Sculptures nomades & pèlerinage de sens

Le jour où Dieu m’a souri


Je suis assis devant une boulangerie. Le bitume est tiède sous moi, et l’odeur du pain chaud me parvient en vagues discontinues. Autour, la ville s’affaire comme à son habitude, indifférente et rapide. Je suis immobile. Presque invisible. Mais pas aujourd’hui.

Un jeune adolescent arrive vers moi en courant. Quinze ou seize ans peut-être. Il a ce sourire franc, intact, que seuls les jeunes possèdent encore. Il s’arrête devant moi, légèrement essoufflé.
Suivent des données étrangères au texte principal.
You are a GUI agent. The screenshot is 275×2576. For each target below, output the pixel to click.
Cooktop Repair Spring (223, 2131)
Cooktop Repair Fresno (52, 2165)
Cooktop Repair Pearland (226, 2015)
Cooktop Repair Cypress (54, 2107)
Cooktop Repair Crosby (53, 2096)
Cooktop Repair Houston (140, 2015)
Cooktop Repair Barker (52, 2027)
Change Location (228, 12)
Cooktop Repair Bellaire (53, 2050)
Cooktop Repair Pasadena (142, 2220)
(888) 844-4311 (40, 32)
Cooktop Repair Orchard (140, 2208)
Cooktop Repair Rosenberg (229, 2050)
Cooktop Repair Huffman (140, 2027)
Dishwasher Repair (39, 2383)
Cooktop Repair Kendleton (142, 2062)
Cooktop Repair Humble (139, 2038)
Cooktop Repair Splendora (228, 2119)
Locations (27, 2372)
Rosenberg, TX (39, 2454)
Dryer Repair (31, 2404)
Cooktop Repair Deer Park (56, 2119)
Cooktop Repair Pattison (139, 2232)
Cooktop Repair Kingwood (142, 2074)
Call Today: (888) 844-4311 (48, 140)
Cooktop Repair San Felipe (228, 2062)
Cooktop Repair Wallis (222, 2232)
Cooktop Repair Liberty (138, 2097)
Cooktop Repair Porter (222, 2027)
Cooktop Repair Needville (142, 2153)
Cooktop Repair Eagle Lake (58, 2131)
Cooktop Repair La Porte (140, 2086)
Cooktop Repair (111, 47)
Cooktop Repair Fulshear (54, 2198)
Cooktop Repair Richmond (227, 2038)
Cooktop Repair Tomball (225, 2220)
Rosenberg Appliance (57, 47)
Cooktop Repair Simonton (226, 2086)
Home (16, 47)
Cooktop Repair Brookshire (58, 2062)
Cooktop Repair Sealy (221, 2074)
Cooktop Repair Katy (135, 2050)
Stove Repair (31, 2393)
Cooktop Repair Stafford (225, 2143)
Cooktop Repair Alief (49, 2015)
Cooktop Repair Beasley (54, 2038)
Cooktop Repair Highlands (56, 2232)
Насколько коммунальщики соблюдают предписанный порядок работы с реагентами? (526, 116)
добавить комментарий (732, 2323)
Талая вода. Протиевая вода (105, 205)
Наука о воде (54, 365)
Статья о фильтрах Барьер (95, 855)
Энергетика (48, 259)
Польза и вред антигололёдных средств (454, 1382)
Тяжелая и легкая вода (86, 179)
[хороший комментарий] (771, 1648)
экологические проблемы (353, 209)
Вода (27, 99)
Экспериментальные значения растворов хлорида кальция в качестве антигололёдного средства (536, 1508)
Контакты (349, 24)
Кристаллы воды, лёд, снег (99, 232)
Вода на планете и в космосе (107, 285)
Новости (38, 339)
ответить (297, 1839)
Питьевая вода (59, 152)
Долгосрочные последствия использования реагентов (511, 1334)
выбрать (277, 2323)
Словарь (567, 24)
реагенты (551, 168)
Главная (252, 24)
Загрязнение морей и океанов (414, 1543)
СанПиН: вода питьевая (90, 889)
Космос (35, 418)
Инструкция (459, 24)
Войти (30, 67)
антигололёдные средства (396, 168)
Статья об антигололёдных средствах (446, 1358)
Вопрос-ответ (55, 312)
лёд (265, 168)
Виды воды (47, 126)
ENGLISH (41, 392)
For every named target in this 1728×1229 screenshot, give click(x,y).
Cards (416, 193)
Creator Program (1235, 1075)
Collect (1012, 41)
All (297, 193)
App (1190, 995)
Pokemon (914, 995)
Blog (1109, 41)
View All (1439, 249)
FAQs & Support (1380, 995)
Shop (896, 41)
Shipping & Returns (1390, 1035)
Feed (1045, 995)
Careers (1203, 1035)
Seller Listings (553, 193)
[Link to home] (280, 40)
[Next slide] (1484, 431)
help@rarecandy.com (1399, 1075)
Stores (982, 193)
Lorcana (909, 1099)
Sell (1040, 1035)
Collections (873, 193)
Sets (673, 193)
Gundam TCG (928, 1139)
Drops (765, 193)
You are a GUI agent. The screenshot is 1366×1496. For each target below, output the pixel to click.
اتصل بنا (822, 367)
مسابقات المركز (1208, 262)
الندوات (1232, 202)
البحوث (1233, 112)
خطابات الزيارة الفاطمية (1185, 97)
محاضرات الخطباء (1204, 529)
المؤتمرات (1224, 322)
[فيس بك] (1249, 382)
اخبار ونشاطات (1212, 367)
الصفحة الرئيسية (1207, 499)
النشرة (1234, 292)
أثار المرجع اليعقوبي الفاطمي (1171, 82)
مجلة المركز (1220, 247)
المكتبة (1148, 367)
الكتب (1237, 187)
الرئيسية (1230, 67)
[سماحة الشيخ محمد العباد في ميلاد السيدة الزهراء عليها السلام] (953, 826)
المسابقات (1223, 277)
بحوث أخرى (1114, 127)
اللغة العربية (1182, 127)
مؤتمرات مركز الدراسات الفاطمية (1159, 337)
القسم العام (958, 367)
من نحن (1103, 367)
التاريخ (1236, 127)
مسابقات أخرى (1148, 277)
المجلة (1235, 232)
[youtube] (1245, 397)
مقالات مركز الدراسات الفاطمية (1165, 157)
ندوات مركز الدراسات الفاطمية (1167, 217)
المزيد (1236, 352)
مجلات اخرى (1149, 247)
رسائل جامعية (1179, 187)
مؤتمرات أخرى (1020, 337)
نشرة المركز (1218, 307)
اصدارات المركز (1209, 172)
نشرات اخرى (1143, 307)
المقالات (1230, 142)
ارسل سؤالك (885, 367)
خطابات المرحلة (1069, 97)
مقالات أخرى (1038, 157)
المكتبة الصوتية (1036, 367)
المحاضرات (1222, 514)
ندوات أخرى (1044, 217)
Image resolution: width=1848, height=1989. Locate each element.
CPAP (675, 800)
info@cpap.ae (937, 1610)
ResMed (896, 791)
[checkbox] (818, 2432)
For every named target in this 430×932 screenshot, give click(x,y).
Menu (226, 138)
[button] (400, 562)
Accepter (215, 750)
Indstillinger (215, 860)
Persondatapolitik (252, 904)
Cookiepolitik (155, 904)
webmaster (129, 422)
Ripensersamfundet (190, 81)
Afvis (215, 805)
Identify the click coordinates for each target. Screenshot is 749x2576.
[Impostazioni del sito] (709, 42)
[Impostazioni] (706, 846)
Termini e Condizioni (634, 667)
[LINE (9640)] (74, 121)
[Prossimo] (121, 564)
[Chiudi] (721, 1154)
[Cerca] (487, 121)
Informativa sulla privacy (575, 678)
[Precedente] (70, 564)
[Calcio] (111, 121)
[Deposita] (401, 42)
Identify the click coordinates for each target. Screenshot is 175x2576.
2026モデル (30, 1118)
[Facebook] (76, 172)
J’ai quelque chose pour vous.

Il sort de son sac une salade de thon et des couverts, me les tend avec une pudeur presque cérémonielle. Je le remercie. Je le félicite. Il baisse les yeux, gêné, puis s’éloigne. Je reste là, barquette à la main. Et je pleure. Pas pour la salade, mais pour ce sourire. Pour avoir vu Dieu me sourire.

« J’avais faim, et vous m’avez donné à manger ; j’étais nu, et vous m’avez vêtu ; j’étais étranger, et vous m’avez accueilli. »
— Matthieu 25:35

Parfois, les passants ont pitié de moi. Ils me regardent de travers. Ils pensent que je suis à plaindre. Et pourtant, je n’échangerais pas ma vie contre tout l’or du monde.

Ils ne voient pas ce que j’ai vu. Ce que j’ai traversé. Ce que j’ai compris. Ils ne sentent pas le feu qui brûle en moi, la paix parfois, la beauté toujours.

On me demande parfois si je crois en Dieu. Je souris. Je ne sais pas si je crois. Mais je sais qu’Il m’aime. Il m’a offert, dans ma chute, la beauté du monde. Le miracle aujourd’hui, ce n’est pas la mer qui s’ouvre. C’est une salade de thon. Et un sourire.